To investigate the uptake and release of hydrogen in their nanocomposite material, the team turned to Berkeley Lab's Energy and Environmental Technologies Division (EETD), whose research is aimed at developing more environmentally friendly technologies for generating and storing energy, including hydrogen storage.
"Here at EETD, we have been working closely with industry to maintain a hydrogen storage facility as well as develop hydrogen storage property testing protocols," says Samuel Mao, director of the Clean Energy Laboratory at Berkeley Lab and an adjunct engineering faculty member at the University of California (UC), Berkeley. "We very much enjoy this collaboration with Jeff and his team in the Materials Sciences Division, where they developed and synthesized this new material, and were then able to use our facility for their hydrogen storage research."

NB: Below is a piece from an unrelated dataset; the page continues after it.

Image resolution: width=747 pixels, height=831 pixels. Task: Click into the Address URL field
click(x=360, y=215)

Adds Urban, "This ambitious science is uniquely well-positioned to be pursued within the strong collaborative ethos here at Berkeley Lab. The successes we achieve depend critically upon close ties between cutting-edge microscopy at NCEM, tools and expertise from EETD, and the characterization and materials know-how from MSD."

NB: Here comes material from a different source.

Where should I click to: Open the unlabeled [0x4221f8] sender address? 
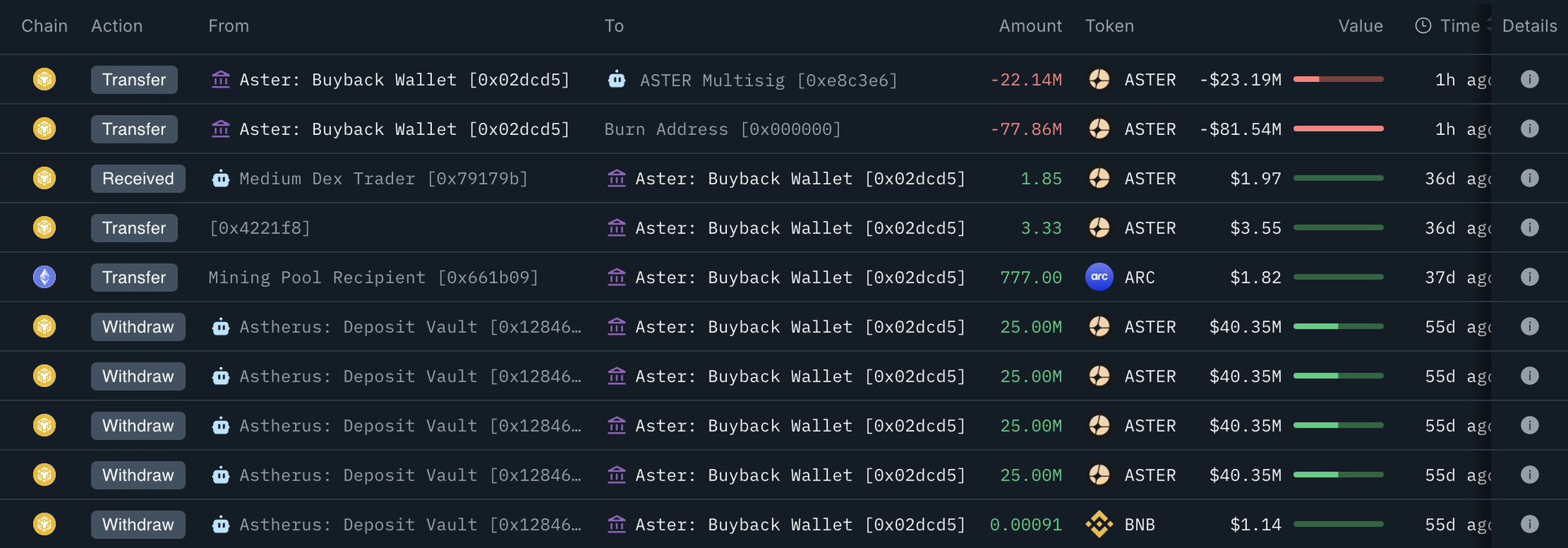click(x=260, y=228)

This research is reported in a paper titled, "Air-stable magnesium nanocomposites provide rapid and high-capacity hydrogen storage without heavy metal catalysts," appearing in the journal Nature Materials and available in Nature Materials online. Co-authoring the paper with Urban, Kisielowski and Jeon were Hoi Ri Moon, Anne M. Ruminski, Bin Jiang and Rizia Bardhan.

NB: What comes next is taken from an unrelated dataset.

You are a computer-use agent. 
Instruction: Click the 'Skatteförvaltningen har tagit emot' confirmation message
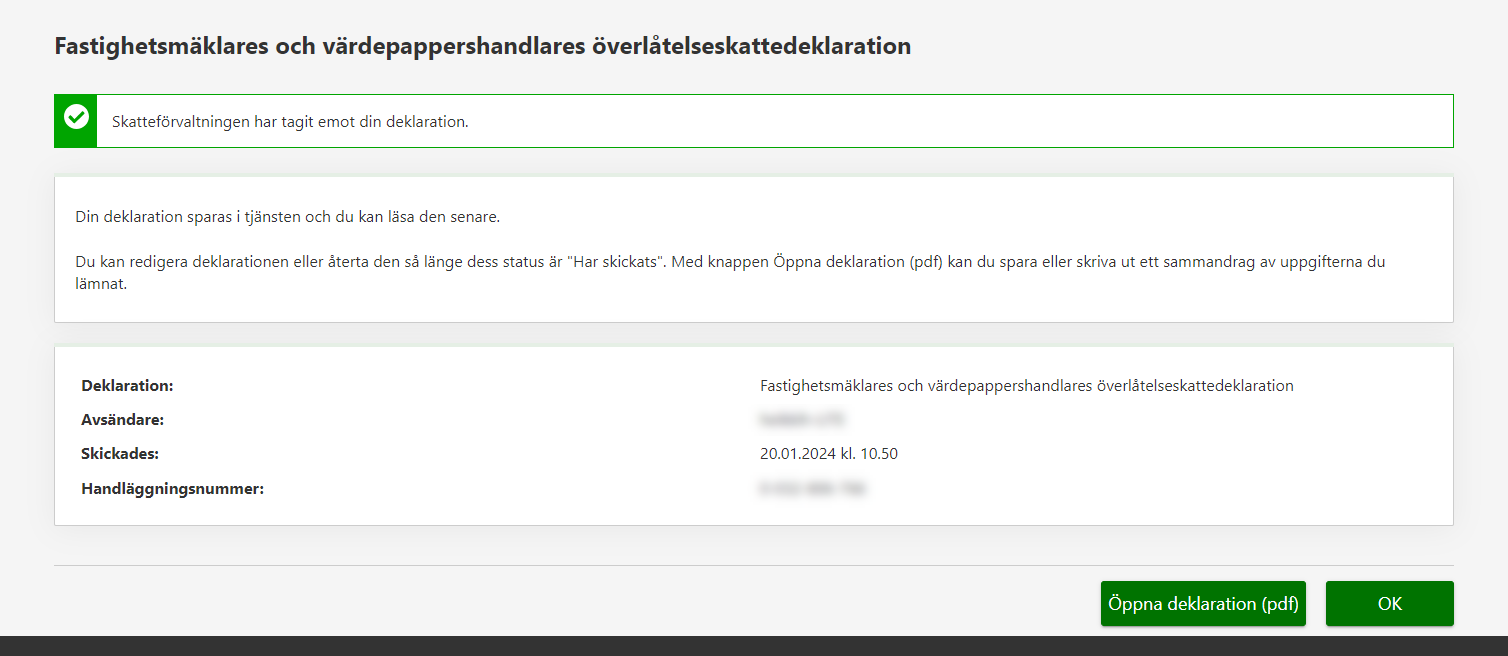click(x=290, y=122)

This work was supported by DOE's Office of Science.
The Molecular Foundry is one of the five DOE Nanoscale Science Research Centers (NSRCs), premier national user facilities for interdisciplinary research at the nanoscale. Together the NSRCs comprise a suite of complementary facilities that provide researchers with state-of-the-art capabilities to fabricate, process, characterize and model nanoscale materials, and constitute the largest infrastructure investment of the National Nanotechnology Initiative. The NSRCs are located at DOE's Argonne, Brookhaven, Lawrence Berkeley, Oak Ridge and Sandia and Los Alamos National Laboratories. For more information about the DOE NSRCs, please visit nano.energy.gov.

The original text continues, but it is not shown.